In the moment that you reach for potato chips to avoid what you feel, you are effectively saying, "I have no choice but to numb myself. Some things can't be felt, understood or worked through." You are saying, "There is no possibility of change so I might as well eat." You are saying, "Goodness exists for everyone but me so I might as well eat." You are saying, "I am fundamentally flawed so I might as well eat." Or, "Food is the only true pleasure in life so I might as well eat."She goes on to describe how many of us are so deeply caught up in the stories of trauma and hurt from our childhood or our past that we're essentially unable to live cogently in the present moment. I've expressed that insight like this: Perhaps at one time we used food as a necessary coping strategy to deal with truly negative events that were occurring in real-time, but even though those events are no longer at play in our lives today, we haven't shed those eating habits or those mind-numbing coping mechanisms.
Most of us are so enthralled with the scary tigers in our minds -- our stories of loneliness, rejection, grief -- that we don't realize they are in the past. They can't hurt us anymore.

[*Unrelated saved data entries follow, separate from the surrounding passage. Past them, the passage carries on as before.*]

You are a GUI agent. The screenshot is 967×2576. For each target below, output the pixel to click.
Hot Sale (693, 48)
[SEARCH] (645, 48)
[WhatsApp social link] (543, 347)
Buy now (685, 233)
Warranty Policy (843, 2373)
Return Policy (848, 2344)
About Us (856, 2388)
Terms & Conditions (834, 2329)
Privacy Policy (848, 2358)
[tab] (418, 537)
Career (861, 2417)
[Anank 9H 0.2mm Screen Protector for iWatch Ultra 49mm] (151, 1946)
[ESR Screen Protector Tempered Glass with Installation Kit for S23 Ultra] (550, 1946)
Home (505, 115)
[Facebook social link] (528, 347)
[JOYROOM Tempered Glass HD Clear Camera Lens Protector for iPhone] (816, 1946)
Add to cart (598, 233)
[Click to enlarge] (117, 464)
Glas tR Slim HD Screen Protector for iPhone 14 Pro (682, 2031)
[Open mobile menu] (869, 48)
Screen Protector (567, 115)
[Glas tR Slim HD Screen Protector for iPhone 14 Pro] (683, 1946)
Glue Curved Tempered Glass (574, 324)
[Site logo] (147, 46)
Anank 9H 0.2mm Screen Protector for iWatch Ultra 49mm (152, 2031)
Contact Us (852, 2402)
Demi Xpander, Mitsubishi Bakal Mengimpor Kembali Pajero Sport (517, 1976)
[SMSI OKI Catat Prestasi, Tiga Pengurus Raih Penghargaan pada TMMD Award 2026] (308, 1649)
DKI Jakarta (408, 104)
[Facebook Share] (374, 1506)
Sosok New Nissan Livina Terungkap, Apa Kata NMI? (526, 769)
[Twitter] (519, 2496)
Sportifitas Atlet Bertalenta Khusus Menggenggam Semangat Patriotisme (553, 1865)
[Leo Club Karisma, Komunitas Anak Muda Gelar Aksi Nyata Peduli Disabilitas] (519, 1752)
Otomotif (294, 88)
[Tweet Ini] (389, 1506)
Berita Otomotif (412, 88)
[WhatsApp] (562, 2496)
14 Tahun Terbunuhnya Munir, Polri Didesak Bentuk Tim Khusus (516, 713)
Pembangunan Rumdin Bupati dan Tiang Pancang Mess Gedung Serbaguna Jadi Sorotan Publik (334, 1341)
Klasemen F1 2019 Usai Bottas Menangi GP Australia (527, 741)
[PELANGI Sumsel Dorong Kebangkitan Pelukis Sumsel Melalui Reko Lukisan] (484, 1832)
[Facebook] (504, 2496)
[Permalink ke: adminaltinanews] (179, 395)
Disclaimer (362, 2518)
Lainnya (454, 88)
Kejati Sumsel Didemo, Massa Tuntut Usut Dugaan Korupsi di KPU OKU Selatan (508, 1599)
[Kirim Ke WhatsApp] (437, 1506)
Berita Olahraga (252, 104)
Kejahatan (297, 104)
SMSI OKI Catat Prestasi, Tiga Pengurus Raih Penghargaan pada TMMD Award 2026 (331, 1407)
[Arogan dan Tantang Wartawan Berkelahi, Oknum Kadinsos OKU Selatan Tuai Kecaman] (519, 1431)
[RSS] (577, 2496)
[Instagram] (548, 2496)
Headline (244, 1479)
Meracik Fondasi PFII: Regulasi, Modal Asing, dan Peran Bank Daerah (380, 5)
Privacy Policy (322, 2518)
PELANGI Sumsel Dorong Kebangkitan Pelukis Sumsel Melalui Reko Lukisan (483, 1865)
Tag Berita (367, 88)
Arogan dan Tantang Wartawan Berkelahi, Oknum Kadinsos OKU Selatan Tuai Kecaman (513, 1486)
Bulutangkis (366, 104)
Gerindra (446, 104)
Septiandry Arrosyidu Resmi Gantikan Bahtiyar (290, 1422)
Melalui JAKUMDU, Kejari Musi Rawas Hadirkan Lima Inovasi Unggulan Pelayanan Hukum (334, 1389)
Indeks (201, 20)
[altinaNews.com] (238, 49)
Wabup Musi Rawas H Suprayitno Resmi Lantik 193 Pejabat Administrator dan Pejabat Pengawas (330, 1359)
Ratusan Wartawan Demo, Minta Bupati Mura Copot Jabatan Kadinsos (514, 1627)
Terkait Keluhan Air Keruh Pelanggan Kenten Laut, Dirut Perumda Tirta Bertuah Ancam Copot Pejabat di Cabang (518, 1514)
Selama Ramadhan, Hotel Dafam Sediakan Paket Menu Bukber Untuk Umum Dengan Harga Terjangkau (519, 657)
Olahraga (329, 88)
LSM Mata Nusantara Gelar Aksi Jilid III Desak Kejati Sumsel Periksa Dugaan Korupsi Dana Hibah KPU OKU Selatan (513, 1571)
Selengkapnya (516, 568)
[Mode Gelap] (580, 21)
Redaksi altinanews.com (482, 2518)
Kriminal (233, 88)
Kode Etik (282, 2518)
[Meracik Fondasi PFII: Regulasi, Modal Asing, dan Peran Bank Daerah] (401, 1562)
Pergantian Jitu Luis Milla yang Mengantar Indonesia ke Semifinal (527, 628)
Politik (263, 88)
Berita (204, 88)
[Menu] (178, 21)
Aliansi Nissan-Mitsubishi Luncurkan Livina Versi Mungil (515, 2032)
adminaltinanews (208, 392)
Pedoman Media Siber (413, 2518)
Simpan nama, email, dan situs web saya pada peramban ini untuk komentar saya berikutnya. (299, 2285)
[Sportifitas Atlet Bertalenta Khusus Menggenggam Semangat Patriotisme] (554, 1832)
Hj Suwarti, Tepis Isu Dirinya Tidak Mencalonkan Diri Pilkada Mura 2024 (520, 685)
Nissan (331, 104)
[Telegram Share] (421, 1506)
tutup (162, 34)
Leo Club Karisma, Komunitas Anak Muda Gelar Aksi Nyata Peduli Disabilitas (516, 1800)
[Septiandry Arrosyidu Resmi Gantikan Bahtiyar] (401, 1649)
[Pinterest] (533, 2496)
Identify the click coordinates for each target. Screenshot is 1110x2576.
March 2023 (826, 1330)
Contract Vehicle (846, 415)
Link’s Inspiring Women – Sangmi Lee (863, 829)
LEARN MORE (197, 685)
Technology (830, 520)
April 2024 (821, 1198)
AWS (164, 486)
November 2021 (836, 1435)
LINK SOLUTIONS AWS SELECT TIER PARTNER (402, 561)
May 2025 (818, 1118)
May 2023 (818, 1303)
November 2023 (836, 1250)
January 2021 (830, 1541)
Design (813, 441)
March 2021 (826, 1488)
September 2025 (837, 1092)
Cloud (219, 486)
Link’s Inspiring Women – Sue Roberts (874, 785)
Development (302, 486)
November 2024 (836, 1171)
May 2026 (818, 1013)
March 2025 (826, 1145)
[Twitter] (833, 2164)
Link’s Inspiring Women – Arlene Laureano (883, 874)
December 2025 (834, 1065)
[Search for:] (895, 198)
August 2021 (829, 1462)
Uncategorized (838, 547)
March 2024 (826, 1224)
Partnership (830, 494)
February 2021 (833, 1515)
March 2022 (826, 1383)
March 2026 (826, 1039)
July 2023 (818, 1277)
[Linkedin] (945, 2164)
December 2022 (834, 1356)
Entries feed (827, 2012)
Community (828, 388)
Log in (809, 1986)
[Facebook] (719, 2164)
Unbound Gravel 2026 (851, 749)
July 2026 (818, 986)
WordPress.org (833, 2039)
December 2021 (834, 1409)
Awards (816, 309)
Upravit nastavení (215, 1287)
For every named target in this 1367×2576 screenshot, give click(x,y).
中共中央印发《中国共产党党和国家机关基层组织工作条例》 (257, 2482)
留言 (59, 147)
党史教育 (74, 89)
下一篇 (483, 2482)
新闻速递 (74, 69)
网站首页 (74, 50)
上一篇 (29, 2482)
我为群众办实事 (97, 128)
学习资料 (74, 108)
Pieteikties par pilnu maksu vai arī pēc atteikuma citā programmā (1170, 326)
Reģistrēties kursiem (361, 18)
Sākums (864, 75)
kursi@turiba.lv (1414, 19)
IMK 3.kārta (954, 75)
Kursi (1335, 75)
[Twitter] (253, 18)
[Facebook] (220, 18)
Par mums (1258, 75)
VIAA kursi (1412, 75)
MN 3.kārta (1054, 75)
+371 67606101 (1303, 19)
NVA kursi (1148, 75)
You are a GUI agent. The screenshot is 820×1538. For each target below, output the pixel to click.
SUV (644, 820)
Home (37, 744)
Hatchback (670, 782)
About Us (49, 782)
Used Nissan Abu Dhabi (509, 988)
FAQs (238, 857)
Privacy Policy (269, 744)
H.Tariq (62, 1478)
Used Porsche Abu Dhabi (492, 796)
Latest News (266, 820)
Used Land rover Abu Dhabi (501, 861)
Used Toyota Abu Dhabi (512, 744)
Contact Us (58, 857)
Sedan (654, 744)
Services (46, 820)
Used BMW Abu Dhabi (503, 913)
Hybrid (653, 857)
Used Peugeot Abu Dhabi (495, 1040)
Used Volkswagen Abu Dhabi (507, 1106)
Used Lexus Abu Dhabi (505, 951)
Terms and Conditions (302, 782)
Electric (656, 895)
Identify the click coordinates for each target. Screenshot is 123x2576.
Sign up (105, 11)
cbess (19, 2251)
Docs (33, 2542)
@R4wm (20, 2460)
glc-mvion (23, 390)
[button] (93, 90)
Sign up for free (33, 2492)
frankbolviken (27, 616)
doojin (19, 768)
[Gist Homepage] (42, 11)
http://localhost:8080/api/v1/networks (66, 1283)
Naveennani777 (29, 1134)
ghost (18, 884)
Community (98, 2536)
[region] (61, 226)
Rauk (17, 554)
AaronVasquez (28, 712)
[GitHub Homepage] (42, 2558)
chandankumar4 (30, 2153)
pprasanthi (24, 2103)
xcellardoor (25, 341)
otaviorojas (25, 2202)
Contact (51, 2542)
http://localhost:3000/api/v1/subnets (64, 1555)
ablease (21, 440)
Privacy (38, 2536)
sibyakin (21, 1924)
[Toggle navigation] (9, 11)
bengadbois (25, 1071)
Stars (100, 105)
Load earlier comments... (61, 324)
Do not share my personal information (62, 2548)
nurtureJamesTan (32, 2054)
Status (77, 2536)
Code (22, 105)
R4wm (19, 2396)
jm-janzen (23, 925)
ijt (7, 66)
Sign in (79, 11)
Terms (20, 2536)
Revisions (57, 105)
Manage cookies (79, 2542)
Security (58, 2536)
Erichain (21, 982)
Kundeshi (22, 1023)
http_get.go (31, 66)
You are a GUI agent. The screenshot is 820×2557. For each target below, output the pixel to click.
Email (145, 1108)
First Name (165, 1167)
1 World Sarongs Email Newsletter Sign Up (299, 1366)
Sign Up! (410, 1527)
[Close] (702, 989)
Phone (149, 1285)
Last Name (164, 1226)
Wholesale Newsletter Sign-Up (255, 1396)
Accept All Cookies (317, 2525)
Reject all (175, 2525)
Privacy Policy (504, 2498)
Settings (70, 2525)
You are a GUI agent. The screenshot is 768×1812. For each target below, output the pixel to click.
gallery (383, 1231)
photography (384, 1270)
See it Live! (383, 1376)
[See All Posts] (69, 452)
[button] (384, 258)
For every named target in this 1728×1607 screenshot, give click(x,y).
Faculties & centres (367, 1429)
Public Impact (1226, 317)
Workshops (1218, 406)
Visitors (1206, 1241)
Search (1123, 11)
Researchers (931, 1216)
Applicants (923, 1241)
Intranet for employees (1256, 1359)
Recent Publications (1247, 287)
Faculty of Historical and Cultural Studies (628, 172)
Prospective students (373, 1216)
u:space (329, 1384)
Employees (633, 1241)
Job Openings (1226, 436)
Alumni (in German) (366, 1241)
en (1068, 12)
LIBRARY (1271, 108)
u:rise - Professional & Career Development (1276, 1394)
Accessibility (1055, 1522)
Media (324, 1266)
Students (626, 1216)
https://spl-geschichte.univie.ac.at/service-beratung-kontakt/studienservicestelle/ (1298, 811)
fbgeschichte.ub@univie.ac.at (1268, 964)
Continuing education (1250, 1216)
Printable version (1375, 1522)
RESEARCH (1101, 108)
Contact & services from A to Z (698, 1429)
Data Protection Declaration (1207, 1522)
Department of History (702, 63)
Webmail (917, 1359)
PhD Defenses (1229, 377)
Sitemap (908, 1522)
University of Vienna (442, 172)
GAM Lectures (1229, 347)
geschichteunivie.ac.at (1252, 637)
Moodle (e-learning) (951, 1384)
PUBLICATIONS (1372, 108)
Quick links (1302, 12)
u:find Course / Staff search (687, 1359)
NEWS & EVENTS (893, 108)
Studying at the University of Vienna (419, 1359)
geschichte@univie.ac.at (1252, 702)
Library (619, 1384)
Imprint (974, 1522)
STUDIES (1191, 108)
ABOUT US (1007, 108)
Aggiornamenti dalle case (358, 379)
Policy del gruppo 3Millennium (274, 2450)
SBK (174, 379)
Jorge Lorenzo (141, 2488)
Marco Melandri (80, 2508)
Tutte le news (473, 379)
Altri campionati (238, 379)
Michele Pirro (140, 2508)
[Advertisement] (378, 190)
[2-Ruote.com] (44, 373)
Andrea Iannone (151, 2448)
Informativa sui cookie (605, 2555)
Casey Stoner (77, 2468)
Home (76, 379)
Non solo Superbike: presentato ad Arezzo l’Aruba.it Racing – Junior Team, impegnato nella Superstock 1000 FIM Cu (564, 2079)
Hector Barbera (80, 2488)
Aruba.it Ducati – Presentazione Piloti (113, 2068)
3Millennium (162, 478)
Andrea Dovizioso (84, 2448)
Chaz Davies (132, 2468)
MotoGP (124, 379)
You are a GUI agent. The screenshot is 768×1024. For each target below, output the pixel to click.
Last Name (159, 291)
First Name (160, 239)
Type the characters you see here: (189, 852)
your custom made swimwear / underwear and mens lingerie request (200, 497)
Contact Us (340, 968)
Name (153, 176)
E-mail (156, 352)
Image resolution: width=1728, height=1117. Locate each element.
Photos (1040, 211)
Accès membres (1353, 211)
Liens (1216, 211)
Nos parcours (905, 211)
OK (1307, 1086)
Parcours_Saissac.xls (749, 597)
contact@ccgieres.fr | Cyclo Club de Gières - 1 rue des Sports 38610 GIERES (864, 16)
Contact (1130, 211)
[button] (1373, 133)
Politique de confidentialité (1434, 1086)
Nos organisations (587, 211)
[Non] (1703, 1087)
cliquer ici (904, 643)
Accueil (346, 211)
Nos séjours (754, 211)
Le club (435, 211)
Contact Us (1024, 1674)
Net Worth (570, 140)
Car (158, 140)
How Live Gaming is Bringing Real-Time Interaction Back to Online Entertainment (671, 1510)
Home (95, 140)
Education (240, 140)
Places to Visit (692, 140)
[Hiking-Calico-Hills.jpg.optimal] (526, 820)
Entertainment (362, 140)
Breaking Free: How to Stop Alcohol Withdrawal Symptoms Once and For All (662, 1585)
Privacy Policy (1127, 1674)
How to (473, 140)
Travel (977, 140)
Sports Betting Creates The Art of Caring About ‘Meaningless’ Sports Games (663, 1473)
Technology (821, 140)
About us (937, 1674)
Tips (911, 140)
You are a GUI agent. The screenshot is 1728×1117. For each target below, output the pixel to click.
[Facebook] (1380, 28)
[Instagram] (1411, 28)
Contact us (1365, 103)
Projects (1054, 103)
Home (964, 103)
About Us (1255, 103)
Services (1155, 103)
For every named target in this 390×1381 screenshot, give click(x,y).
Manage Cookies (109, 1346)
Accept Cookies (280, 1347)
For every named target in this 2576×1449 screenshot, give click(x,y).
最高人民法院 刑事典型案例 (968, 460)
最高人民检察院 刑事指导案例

When we realize that the stories we are haunted by are simply that -- stories -- we can be with what we actually feel directly, now, in our bodies. Tingling, pulsing, pressure, weightiness, heaviness, big black ball of concrete in the chest. And by being in immediate contact with what we feel, we see the link between feelings and what is beyond them. We see that we are so much more than any particular feeling, that, for example, when sadness is explored it may turn into a lush meadow of peace. Or that when we allow ourselves to feel the full heat of anger without expressing it, a mountain of strength and courage is revealed.